◆ Problem statement
Rewrite all of the data below, replacing every instance of "computer-use agent" with "desktop automation agent" and leaving everything else unchanged.

◆ Records provided
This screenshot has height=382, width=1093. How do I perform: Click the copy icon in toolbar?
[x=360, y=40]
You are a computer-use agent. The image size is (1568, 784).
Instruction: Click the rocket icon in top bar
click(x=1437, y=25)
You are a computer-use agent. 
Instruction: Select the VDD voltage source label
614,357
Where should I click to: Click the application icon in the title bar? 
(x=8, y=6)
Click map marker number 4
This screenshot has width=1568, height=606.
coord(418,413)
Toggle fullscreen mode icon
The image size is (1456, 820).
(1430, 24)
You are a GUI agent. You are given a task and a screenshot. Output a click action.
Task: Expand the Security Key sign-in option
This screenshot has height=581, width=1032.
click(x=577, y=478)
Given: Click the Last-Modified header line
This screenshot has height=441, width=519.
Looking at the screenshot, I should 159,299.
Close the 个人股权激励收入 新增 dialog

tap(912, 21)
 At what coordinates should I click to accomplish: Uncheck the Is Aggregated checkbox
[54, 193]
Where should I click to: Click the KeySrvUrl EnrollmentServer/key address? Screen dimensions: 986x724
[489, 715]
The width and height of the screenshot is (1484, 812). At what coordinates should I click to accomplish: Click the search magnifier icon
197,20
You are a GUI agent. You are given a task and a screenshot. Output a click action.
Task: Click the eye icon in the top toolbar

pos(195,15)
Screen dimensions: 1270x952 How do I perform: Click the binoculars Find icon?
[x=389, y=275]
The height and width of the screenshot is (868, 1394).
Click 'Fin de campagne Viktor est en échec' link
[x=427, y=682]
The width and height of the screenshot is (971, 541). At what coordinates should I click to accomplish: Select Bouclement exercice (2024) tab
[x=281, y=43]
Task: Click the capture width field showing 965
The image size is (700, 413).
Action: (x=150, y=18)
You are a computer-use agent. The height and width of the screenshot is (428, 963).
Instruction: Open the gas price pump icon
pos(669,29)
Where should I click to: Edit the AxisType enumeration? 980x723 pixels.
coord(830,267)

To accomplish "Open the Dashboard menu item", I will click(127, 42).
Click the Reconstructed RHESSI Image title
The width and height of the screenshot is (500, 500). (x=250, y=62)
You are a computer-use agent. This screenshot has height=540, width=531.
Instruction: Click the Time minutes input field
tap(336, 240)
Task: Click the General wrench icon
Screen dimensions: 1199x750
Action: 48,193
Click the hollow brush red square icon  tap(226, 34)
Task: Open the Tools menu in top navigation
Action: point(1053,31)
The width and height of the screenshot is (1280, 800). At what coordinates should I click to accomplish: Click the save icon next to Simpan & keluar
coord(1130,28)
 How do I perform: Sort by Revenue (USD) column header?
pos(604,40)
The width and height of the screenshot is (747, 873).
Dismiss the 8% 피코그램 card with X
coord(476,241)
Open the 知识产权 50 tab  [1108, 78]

◆ Answer for this exercise
This screenshot has height=382, width=1093. How do I perform: Click the copy icon in toolbar?
[x=360, y=40]
You are a desktop automation agent. The image size is (1568, 784).
Instruction: Click the rocket icon in top bar
click(x=1437, y=25)
You are a desktop automation agent. 
Instruction: Select the VDD voltage source label
614,357
Where should I click to: Click the application icon in the title bar? 
(x=8, y=6)
Click map marker number 4
This screenshot has width=1568, height=606.
coord(418,413)
Toggle fullscreen mode icon
The image size is (1456, 820).
(1430, 24)
You are a GUI agent. You are given a task and a screenshot. Output a click action.
Task: Expand the Security Key sign-in option
This screenshot has height=581, width=1032.
click(x=577, y=478)
Given: Click the Last-Modified header line
This screenshot has height=441, width=519.
Looking at the screenshot, I should 159,299.
Close the 个人股权激励收入 新增 dialog

tap(912, 21)
 At what coordinates should I click to accomplish: Uncheck the Is Aggregated checkbox
[54, 193]
Where should I click to: Click the KeySrvUrl EnrollmentServer/key address? Screen dimensions: 986x724
[489, 715]
The width and height of the screenshot is (1484, 812). At what coordinates should I click to accomplish: Click the search magnifier icon
197,20
You are a GUI agent. You are given a task and a screenshot. Output a click action.
Task: Click the eye icon in the top toolbar

pos(195,15)
Screen dimensions: 1270x952 How do I perform: Click the binoculars Find icon?
[x=389, y=275]
The height and width of the screenshot is (868, 1394).
Click 'Fin de campagne Viktor est en échec' link
[x=427, y=682]
The width and height of the screenshot is (971, 541). At what coordinates should I click to accomplish: Select Bouclement exercice (2024) tab
[x=281, y=43]
Task: Click the capture width field showing 965
The image size is (700, 413).
Action: (x=150, y=18)
You are a desktop automation agent. The height and width of the screenshot is (428, 963).
Instruction: Open the gas price pump icon
pos(669,29)
Where should I click to: Edit the AxisType enumeration? 980x723 pixels.
coord(830,267)

To accomplish "Open the Dashboard menu item", I will click(127, 42).
Click the Reconstructed RHESSI Image title
The width and height of the screenshot is (500, 500). (x=250, y=62)
You are a desktop automation agent. This screenshot has height=540, width=531.
Instruction: Click the Time minutes input field
tap(336, 240)
Task: Click the General wrench icon
Screen dimensions: 1199x750
Action: 48,193
Click the hollow brush red square icon  tap(226, 34)
Task: Open the Tools menu in top navigation
Action: point(1053,31)
The width and height of the screenshot is (1280, 800). At what coordinates should I click to accomplish: Click the save icon next to Simpan & keluar
coord(1130,28)
 How do I perform: Sort by Revenue (USD) column header?
pos(604,40)
The width and height of the screenshot is (747, 873).
Dismiss the 8% 피코그램 card with X
coord(476,241)
Open the 知识产权 50 tab  [1108, 78]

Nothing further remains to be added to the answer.